Senate Majority Leader Stephen Sweeney and Senate Budget Chairwoman Barbara Buono said the agreement reached after lengthy closed door meetings with Assembly Democrats would: - Raise the retirement age from 60 to 62 for new workers.
- Require new government workers and teachers earn $7,500 per year to receive a taxpayer-paid pension. Teachers need now earn $500 and government workers $1,500 annually to qualify for taxpayer-pensions.
- Eliminate Lincoln's Birthday as a state worker holiday, cutting state worker holidays from 13 to 12 days.
- Allow the state to offer incentives to workers not to take taxpayer-paid health insurance, if the employee is eligible for other health care coverage.
Buono, D-Middlesex, said the changes would save $300 million through the next 15 years.
"The taxpayers really won today, and I actually think we're being fair to everyone," said Sweeney, D-Gloucester.
Sweeney and Buono were among the legislators pushing pension cuts as a way to help pay for Gov. Jon S. Corzine's plan to save $91 million by offering retirement incentives to 2,000 state workers. The retirement incentives are a key part of the budget plan.
Public worker unions opposed the reforms. Top officials from the state's largest teachers union participated in the closed-door meetings in which the agreement was hashed out, but they still urged lawmakers to reject the changes.
New Jersey Education Association President Joyce Powell called the pension reform effort a "charade."
"All you would have accomplished is hurting our future members," Powell said.
Bob Master of the Communications Workers of America, which represents most state workers, held up a copy of the state worker contract agreed to last year and waved it toward legislators.
"Everything that's in this legislation tramples on the collectively bargained provision of this contract," Master said.
Some Democrats said they would back the legislation, but were uneasy. Organized labor has long supported and donated heavily to Democrats.
"Today we're moving so we can move a budget," said Assemblyman Joseph Cryan, D-Union, the state Democratic Party chairman. "The fact of the matter is that for a lot of us it takes a lot of pause and consideration to move forward."
Legislative committees were expected Friday to release the legislation for full Monday votes. The Senate budget panel did the same with the $32.8 billion budget plan. The Assembly budget panel cleared the bill Thursday.
Both budget panels also Friday released a bill to borrow $3.9 billion for school construction, most in poor cities.
Sen. Ronald Rice, D-Essex, chairman of the 15-member black legislative caucus, said many legislators won't vote for the budget unless the borrowing is approved, but other legislators want voters to approve the borrowing. Rice told the panel the state cannot afford to wait.
"This is a bill for children," Rice said.
But Sen. Leonard Lance, R-Hunterdon, said it will cost, when interest is considered, $6.82 billion to pay back the borrowing. He wants voters to decide it.

TASK INSTRUCTIONS:
A: Condense the paragraph of the pension article that begins "Public worker unions opposed the reforms" into a single shorter sentence that keeps its main facts.
B: Retype the pension article word for word, everything from "Senate Majority Leader" down to "health care coverage.".
C: Using the pension article, answer these:
(i) Under the agreement, what would the retirement age for new workers become?
(ii) According to Buono, how much would the changes save through the next 15 years?
(iii) According to Lance, what would it cost, including interest, to pay back the school construction borrowing?
This data comes from a different source than the article above.

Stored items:
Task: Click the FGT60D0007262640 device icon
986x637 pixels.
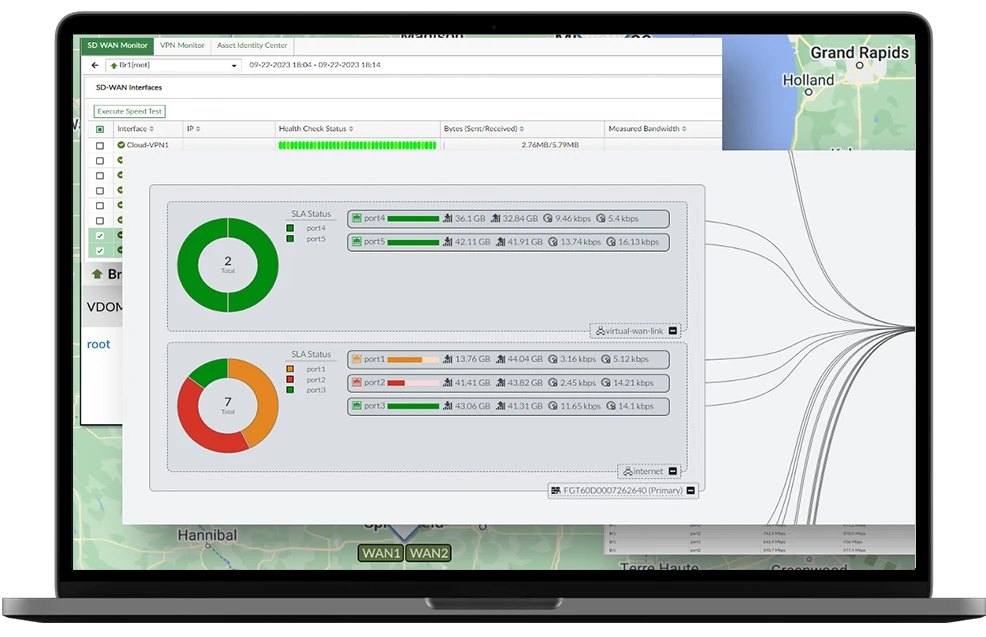Action: coord(556,491)
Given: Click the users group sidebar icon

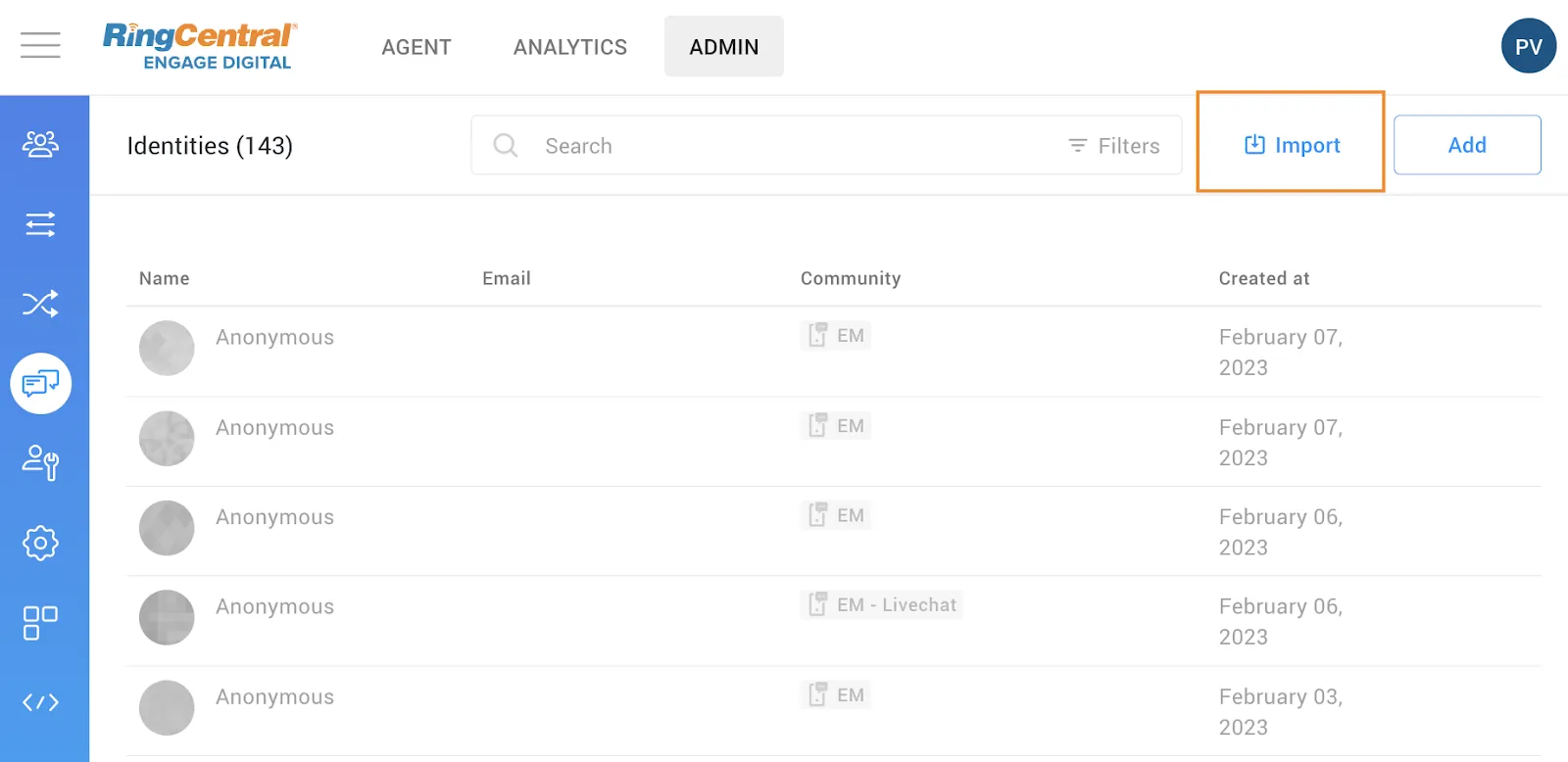Looking at the screenshot, I should coord(40,144).
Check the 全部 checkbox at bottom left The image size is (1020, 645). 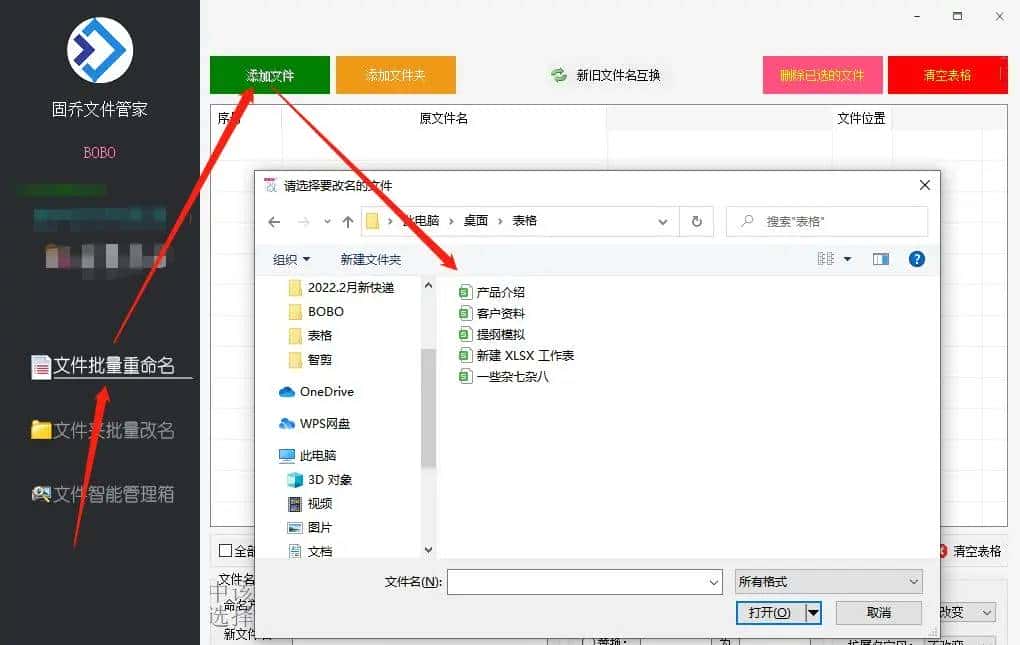(227, 550)
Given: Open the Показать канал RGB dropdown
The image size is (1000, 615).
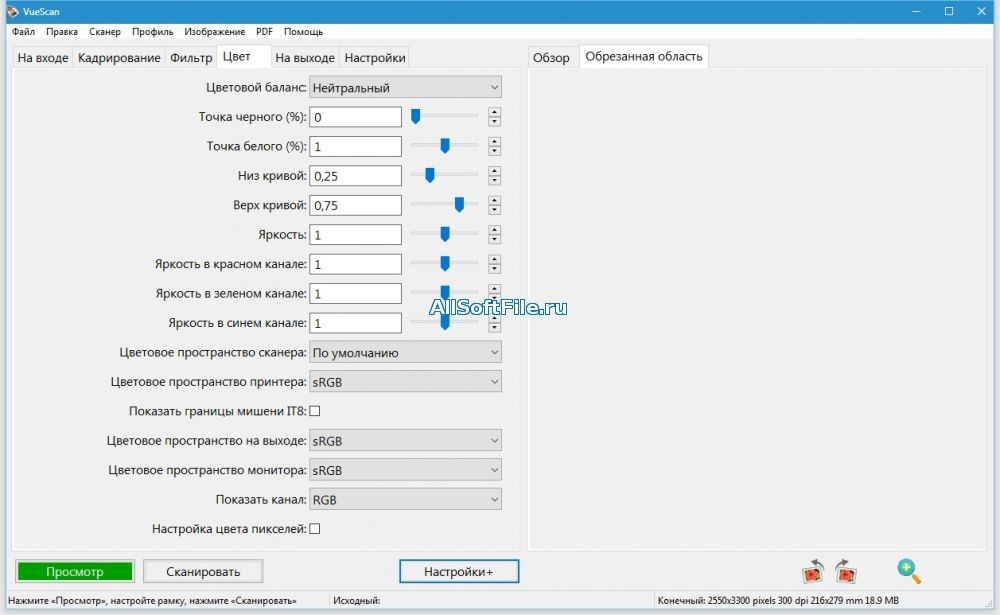Looking at the screenshot, I should click(x=405, y=500).
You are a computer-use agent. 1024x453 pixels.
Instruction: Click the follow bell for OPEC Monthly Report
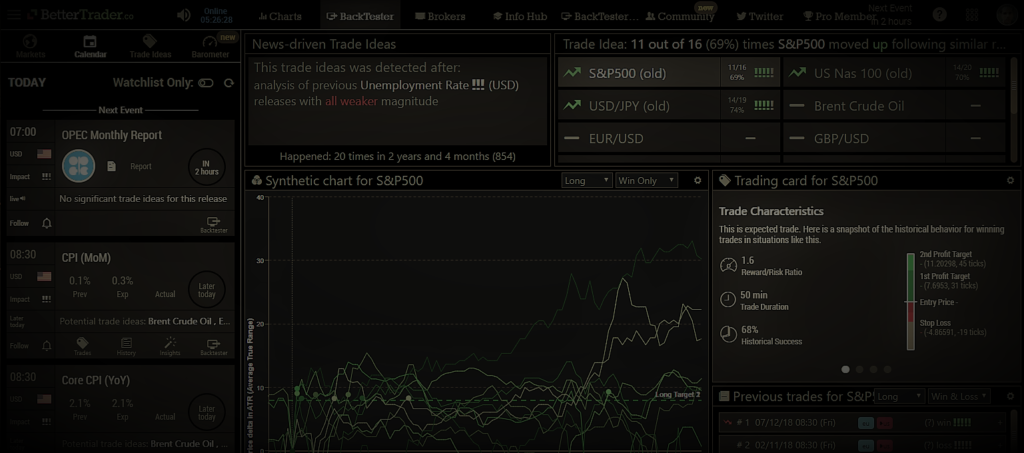click(x=46, y=223)
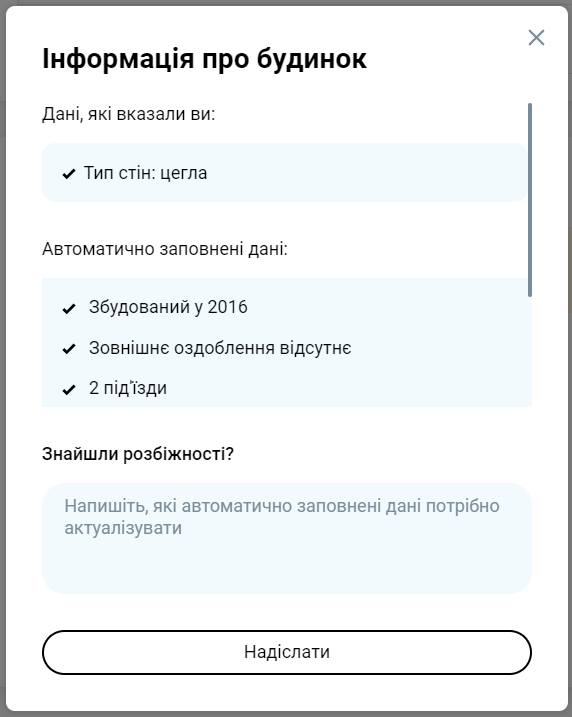
Task: Click the checkmark icon beside Збудований у 2016
Action: click(69, 309)
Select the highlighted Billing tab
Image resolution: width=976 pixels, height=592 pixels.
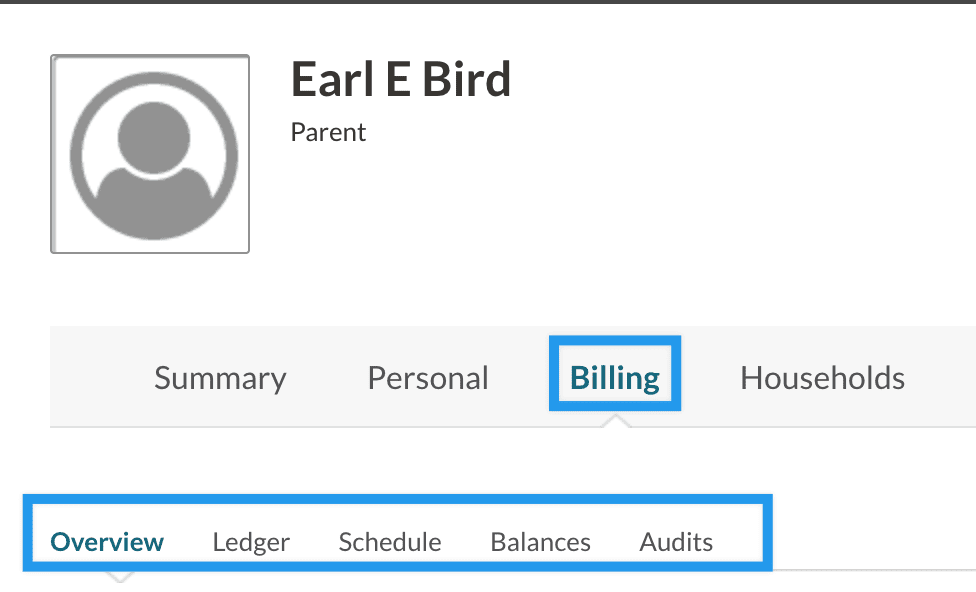615,378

TASK-BY-TASK OUTPUTS:
A: Public worker unions opposed the reforms, and although top officials of the state's largest teachers union took part in the closed-door meetings that produced the agreement, they still urged lawmakers to reject the changes.

B:
Senate Majority Leader Stephen Sweeney and Senate Budget Chairwoman Barbara Buono said the agreement reached after lengthy closed door meetings with Assembly Democrats would: - Raise the retirement age from 60 to 62 for new workers.
- Require new government workers and teachers earn $7,500 per year to receive a taxpayer-paid pension. Teachers need now earn $500 and government workers $1,500 annually to qualify for taxpayer-pensions.
- Eliminate Lincoln's Birthday as a state worker holiday, cutting state worker holidays from 13 to 12 days.
- Allow the state to offer incentives to workers not to take taxpayer-paid health insurance, if the employee is eligible for other health care coverage.

C:
(i) It would rise from 60 to 62.
(ii) $300 million.
(iii) $6.82 billion.